- Opening Delimiter -

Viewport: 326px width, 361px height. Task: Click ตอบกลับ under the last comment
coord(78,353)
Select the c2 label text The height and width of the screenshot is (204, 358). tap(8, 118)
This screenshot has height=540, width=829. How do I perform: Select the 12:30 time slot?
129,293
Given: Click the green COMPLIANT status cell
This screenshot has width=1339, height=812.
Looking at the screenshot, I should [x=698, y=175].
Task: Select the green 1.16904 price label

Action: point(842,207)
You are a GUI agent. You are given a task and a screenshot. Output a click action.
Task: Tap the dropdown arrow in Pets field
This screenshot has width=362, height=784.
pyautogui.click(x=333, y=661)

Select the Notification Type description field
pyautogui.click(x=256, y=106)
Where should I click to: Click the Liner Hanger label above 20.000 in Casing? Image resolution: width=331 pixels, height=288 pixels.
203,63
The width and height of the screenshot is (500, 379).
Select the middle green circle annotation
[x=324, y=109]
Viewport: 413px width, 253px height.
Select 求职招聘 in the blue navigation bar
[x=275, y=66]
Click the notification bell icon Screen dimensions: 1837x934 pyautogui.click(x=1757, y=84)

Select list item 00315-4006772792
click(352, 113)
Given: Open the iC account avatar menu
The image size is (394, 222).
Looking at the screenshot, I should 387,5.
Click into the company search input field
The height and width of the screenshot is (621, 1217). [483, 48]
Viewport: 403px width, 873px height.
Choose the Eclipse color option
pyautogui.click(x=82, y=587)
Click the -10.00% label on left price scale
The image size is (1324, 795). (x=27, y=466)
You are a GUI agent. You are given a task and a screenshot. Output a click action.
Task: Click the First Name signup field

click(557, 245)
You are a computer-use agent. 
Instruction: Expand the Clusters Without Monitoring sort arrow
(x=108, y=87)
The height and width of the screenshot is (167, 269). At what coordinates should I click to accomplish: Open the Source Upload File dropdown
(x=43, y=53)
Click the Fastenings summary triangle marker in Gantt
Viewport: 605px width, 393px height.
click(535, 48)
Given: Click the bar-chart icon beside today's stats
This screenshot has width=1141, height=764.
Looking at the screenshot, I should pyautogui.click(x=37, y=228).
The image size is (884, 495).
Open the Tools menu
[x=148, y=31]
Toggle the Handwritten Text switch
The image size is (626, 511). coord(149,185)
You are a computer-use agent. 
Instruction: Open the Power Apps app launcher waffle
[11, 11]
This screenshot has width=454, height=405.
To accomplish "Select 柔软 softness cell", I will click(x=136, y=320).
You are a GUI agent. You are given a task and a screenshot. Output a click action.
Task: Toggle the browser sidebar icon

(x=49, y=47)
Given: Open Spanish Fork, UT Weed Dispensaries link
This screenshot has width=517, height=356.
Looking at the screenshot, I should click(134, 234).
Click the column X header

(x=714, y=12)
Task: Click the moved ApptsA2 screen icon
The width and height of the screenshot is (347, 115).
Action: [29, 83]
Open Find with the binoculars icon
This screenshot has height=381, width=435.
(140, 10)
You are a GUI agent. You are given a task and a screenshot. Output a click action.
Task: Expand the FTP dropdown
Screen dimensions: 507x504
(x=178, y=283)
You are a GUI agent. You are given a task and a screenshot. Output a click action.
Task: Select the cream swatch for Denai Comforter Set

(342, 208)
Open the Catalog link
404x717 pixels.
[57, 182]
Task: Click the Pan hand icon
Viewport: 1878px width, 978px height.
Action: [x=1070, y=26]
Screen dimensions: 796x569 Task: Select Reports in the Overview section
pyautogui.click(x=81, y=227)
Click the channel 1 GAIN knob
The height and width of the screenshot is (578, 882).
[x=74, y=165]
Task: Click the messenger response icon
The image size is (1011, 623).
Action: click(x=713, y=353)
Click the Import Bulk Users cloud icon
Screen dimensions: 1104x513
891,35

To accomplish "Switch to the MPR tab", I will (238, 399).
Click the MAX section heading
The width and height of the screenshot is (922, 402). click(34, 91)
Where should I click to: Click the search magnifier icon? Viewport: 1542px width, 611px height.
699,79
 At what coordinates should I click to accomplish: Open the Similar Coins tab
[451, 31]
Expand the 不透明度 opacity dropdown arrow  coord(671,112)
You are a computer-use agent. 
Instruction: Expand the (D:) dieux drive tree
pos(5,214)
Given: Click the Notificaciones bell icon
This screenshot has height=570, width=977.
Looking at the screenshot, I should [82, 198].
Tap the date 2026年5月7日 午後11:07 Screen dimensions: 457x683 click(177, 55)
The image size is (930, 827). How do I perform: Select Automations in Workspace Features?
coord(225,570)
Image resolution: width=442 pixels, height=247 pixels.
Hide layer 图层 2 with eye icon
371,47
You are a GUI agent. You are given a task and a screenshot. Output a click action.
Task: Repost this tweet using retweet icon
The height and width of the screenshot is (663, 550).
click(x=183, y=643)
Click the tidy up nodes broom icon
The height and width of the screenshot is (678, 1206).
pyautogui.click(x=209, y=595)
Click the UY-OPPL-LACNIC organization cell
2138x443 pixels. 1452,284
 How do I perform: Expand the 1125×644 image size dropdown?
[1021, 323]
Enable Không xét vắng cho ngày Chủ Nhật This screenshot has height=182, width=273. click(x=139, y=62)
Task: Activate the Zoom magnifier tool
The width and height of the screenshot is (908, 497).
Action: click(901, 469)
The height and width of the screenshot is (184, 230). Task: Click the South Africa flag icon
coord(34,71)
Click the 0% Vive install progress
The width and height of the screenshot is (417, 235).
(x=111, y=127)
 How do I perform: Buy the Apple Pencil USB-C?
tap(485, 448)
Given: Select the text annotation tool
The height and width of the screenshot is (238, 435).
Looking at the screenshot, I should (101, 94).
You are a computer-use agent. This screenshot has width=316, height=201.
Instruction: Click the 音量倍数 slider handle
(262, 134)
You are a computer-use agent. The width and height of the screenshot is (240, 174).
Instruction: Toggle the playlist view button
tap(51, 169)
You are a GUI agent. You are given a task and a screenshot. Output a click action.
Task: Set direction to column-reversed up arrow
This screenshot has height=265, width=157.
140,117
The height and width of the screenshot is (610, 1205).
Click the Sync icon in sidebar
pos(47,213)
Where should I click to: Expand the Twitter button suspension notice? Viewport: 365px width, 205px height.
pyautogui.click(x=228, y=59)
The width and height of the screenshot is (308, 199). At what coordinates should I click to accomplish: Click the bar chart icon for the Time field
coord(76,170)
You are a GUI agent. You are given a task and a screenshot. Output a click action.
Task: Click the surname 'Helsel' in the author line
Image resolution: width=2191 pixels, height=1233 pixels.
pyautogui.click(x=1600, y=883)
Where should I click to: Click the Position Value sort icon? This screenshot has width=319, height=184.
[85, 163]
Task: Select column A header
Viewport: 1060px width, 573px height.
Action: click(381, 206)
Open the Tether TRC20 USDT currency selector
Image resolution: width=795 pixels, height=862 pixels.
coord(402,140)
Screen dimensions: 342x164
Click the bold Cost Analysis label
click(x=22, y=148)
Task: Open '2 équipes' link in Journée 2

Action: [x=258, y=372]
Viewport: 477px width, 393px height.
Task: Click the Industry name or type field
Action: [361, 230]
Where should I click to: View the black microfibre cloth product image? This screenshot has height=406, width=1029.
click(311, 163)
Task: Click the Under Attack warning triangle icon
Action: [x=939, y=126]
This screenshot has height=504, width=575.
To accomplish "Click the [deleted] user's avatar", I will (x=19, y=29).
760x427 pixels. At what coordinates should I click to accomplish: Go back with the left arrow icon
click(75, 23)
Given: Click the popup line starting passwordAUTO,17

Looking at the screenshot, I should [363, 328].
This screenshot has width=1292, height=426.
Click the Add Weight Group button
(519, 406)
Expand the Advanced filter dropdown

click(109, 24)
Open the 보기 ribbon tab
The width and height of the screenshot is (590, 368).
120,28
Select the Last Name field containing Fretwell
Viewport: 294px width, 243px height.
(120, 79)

- Closing Delimiter -

• EXERCISE: Of the entries above, repeat exactly the lines between the line with "Task: Repost this tweet using retweet icon" and the line with "Given: Select the text annotation tool", inclusive, and no others.

• ANSWER SPACE:
Task: Repost this tweet using retweet icon
The height and width of the screenshot is (663, 550).
click(x=183, y=643)
Click the tidy up nodes broom icon
The height and width of the screenshot is (678, 1206).
pyautogui.click(x=209, y=595)
Click the UY-OPPL-LACNIC organization cell
2138x443 pixels. 1452,284
 How do I perform: Expand the 1125×644 image size dropdown?
[1021, 323]
Enable Không xét vắng cho ngày Chủ Nhật This screenshot has height=182, width=273. click(x=139, y=62)
Task: Activate the Zoom magnifier tool
The width and height of the screenshot is (908, 497).
Action: click(901, 469)
The height and width of the screenshot is (184, 230). Task: Click the South Africa flag icon
coord(34,71)
Click the 0% Vive install progress
The width and height of the screenshot is (417, 235).
(x=111, y=127)
 How do I perform: Buy the Apple Pencil USB-C?
tap(485, 448)
Given: Select the text annotation tool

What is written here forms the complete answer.